> TASK OBJECTIVE
From the entries provided below, copy each line that contains the word "computer".

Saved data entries
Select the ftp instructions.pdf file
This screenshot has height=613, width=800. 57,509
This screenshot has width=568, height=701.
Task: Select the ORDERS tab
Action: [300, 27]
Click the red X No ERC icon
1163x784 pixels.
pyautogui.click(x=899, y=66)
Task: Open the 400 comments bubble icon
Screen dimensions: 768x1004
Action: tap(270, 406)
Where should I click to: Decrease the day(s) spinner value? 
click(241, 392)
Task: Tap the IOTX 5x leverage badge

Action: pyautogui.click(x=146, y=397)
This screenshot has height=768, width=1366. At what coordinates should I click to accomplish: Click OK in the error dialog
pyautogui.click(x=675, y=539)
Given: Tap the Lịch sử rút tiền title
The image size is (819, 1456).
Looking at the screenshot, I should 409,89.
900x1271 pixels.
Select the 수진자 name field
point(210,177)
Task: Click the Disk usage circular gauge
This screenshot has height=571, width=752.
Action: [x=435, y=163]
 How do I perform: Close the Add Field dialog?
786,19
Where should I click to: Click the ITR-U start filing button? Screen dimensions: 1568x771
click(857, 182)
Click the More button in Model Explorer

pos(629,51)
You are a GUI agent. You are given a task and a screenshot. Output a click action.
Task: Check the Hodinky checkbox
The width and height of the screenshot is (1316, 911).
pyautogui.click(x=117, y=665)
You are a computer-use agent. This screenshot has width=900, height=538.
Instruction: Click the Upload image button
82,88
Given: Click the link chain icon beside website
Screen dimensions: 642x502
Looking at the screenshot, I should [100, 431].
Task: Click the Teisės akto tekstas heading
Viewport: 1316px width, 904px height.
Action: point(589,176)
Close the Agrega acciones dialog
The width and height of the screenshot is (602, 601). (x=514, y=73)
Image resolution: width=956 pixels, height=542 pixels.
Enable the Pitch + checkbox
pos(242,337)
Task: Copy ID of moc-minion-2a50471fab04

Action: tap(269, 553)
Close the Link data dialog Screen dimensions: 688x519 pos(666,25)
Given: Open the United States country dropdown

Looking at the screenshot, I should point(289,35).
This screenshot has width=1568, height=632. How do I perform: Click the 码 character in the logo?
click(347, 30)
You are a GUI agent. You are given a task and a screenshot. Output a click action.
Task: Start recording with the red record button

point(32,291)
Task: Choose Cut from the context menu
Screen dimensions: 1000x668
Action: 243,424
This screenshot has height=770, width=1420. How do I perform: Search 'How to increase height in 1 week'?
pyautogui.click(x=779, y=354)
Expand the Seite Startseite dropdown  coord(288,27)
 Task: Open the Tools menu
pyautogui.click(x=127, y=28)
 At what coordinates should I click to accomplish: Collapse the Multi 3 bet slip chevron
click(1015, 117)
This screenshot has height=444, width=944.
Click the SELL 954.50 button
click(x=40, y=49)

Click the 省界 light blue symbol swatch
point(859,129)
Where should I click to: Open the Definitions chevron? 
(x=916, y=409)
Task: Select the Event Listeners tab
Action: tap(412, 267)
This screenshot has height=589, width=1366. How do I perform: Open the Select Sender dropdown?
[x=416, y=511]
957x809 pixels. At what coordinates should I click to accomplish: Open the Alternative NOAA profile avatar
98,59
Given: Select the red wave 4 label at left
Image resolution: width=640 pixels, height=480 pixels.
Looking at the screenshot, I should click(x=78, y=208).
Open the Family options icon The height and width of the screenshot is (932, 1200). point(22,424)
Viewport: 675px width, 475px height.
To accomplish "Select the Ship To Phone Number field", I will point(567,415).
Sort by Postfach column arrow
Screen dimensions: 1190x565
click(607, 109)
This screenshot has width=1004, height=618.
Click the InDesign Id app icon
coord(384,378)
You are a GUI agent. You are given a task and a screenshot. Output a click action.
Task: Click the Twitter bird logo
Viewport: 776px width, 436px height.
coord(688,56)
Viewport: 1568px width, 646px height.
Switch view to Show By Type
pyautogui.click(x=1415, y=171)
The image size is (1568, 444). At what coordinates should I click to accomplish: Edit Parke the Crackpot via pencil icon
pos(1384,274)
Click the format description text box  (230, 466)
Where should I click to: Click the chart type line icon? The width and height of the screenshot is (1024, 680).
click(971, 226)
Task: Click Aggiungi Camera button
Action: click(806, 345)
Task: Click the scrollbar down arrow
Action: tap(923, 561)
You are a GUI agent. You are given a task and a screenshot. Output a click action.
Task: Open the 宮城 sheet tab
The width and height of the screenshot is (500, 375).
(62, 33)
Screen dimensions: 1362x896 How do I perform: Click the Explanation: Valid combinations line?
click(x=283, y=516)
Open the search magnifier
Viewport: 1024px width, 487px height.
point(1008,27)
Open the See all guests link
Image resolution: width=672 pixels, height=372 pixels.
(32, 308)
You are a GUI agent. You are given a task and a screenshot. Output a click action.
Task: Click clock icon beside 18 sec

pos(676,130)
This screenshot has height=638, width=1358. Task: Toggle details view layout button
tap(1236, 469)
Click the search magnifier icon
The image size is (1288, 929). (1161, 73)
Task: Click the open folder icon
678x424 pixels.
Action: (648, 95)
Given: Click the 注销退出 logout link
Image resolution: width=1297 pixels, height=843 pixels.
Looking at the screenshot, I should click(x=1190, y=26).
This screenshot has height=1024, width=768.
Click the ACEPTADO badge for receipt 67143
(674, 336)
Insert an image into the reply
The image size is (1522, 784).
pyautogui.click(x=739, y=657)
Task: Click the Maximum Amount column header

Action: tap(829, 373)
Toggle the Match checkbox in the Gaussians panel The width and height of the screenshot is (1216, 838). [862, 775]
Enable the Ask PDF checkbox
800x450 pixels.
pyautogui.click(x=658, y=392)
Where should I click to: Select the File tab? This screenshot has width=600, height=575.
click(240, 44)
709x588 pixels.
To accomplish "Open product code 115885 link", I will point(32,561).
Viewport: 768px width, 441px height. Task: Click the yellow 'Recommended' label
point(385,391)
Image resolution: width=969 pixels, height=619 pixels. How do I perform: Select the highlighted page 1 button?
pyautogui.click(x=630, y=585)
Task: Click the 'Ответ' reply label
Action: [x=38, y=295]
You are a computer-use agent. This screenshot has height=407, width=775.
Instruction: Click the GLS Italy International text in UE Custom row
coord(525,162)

> ANSWER AREA
You are a computer-use agent. This screenshot has width=900, height=538.
You are a computer-use agent. This screenshot has height=407, width=775.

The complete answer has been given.